→ **READING TEXT**:
(begin)
Welcome, Guest
Python Scripts for ComicRack

TOPIC: Bonelli (www.sergiobonelli.it) Scraper v4 BETA (Italian publisher)

Re: Bonelli (www.sergiobonelli.it) Scraper v2 BETA (Italian publisher) 4 years 3 months ago #36430

  • luke_70it
  • luke_70it's Avatar
  • Offline
  • Senior Boarder
  • Posts: 64
  • Thank you received: 1
  • Karma: 2
Same here.
I uninstalled all Mizio scripts and installed first Diabolik (works great!), and then Bonelli.
There is something wrong with date: if I disable date, I can scrape all other fields.

Don't know why Mizio can't reproduce this problem and can scrape correctly... :blink:
The administrator has disabled public write access.

Re: Bonelli (www.sergiobonelli.it) Scraper v2 BETA (Italian publisher) 4 years 3 months ago #36434

  • rmagere
  • rmagere's Avatar
  • Offline
  • Gold Boarder
  • Posts: 223
  • Thank you received: 24
  • Karma: 7
You are right - I have just disabled the date field and was able to scrape the other fields
The administrator has disabled public write access.

Re: Bonelli (www.sergiobonelli.it) Scraper v2 BETA (Italian publisher) 4 years 3 months ago #36537

  • duque
  • duque's Avatar
  • Offline
  • Fresh Boarder
  • Posts: 2
  • Karma: 0
Hi all,
first of all, thanks to Mizio66 for the great work.
I have same problem of luke_70it.
I'd ask if it's normal that the file "Collane_Diabolik.txt" is 340KB while the "Collane_Bonelli.txt" only 6KB.

(a struggle to post in english...):lol:

Ciao
Last Edit: 4 years 3 months ago by duque. Reason: Bad english
The administrator has disabled public write access.

Re: Bonelli (www.sergiobonelli.it) Scraper v2 BETA (Italian publisher) 4 years 3 months ago #36543

  • rmagere
  • rmagere's Avatar
  • Offline
  • Gold Boarder
  • Posts: 223
  • Thank you received: 24
  • Karma: 7
I think that's normal as the Collane Bonelli are simpler than Diabolik.
(end)
→ **SUPPLIED RECORDS**:
(begin)
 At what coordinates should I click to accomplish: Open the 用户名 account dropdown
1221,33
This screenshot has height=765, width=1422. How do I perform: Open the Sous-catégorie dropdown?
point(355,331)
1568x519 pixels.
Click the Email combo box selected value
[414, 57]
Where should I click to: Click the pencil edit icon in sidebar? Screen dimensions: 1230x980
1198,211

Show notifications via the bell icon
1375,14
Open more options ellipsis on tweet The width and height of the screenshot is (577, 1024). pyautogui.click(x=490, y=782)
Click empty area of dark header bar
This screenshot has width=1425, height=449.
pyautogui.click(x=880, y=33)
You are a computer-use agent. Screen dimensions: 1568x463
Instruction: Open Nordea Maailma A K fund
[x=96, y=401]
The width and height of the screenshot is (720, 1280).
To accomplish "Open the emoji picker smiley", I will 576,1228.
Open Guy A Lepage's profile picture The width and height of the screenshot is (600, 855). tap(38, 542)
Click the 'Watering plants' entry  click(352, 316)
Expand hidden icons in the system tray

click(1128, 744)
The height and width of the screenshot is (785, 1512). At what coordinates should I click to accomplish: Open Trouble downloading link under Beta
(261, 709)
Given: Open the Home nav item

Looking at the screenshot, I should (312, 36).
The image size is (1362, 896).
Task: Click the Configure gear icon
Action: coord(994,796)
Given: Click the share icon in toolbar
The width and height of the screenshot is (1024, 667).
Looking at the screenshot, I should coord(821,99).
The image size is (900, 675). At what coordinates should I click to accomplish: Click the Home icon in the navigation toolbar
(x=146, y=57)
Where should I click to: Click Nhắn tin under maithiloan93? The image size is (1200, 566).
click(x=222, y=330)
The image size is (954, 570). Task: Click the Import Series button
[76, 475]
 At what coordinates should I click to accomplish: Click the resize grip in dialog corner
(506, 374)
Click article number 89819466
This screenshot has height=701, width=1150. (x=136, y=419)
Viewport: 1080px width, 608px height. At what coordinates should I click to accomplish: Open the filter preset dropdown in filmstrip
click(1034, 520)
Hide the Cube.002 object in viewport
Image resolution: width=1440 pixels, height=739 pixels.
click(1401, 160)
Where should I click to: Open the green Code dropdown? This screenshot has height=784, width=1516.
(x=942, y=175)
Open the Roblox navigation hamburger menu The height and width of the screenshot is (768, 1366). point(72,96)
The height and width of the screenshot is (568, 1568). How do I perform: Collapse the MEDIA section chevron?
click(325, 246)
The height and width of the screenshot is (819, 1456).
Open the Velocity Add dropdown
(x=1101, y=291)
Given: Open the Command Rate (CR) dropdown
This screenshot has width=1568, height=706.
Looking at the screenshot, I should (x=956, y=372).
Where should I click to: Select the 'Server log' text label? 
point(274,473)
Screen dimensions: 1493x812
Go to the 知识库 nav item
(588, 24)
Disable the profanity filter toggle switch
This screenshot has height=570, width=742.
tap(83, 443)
(end)
→ **TASKS TO PERFORM**:
1. From the Bonelli scraper thread, extract the passage from "I uninstalled all" up to and including "all other fields.".
2. In the Bonelli scraper thread, what did rmagere disable in order to scrape the other fields?
3. Proceed with the Bonelli scraper thread, continuing after its final sentence.

→ **OUTPUTS FOR THE TASKS**:
1.
I uninstalled all Mizio scripts and installed first Diabolik (works great!), and then Bonelli.
There is something wrong with date: if I disable date, I can scrape all other fields.

2. The date field.

3.
On another note: I have notice that there is a problem with Almanacco Dell'Avventura due to the changes on the website.
Specifically Bonelli in their wisdom have split the same series into two: They have numbered both starting from 1 rather than interleaving them. However for some odd reason Mister No's Almanacco of 2013 is numbered as both 6 and 11.

I have simply created an additional line in collane bonelli to address the issue.
Last Edit: 4 years 3 months ago by rmagere.
The administrator has disabled public write access.

Re: Bonelli (www.sergiobonelli.it) Scraper v2 BETA (Italian publisher) 4 years 3 months ago #36603

  • luke_70it
  • luke_70it's Avatar
  • Offline
  • Senior Boarder
  • Posts: 64
  • Thank you received: 1
  • Karma: 2
Ciao,
I report a strange behaviour with 1st issue in serie "Le storie".
I have fist 2 issues: 2nd is correctly scraped; the first one is scraped as 11 (next number to be published).

Luca
The administrator has disabled public write access.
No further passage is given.